## Exercise goal
From the entries below, reproduce exactly the line containing "Click the HPE VM logo icon", the line containing "Select the Visão Geral do Período heading", and every line in between, with nothing added.
• • • • •
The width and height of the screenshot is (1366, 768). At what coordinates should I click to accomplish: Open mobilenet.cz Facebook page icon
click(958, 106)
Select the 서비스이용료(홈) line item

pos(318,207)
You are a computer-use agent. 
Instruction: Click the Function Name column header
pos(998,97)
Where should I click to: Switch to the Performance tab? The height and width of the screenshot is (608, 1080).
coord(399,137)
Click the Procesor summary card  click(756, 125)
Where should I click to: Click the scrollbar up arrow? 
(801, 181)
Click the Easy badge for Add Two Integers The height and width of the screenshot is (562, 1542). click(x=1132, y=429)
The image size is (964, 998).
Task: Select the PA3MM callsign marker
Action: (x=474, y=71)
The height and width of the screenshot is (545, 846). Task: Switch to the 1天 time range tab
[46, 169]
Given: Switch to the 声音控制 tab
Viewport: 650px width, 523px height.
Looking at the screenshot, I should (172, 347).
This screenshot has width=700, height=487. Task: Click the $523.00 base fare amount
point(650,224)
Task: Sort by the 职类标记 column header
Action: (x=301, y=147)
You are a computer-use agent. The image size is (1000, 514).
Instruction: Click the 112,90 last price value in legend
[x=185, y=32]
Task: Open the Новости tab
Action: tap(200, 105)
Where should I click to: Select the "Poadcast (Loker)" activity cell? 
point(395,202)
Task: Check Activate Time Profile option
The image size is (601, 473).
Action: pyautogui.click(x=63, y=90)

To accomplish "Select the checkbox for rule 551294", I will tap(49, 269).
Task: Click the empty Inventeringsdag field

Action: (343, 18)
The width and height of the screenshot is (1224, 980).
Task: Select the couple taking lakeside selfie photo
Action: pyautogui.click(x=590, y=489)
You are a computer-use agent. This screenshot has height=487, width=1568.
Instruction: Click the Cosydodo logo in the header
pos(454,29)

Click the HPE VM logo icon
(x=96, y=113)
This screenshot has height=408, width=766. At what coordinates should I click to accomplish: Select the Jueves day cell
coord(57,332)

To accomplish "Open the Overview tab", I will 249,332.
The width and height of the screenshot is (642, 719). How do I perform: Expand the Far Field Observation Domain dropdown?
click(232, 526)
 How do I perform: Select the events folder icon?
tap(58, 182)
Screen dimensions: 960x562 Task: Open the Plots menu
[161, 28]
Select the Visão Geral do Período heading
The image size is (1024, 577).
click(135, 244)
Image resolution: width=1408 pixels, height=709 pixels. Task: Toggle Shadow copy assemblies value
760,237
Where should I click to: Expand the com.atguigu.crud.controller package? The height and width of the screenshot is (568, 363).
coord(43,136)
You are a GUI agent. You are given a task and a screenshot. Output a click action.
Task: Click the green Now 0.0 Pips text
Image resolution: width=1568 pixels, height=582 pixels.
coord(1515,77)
• • • • •
## Task answer
Click the HPE VM logo icon
(x=96, y=113)
This screenshot has height=408, width=766. At what coordinates should I click to accomplish: Select the Jueves day cell
coord(57,332)

To accomplish "Open the Overview tab", I will 249,332.
The width and height of the screenshot is (642, 719). How do I perform: Expand the Far Field Observation Domain dropdown?
click(232, 526)
 How do I perform: Select the events folder icon?
tap(58, 182)
Screen dimensions: 960x562 Task: Open the Plots menu
[161, 28]
Select the Visão Geral do Período heading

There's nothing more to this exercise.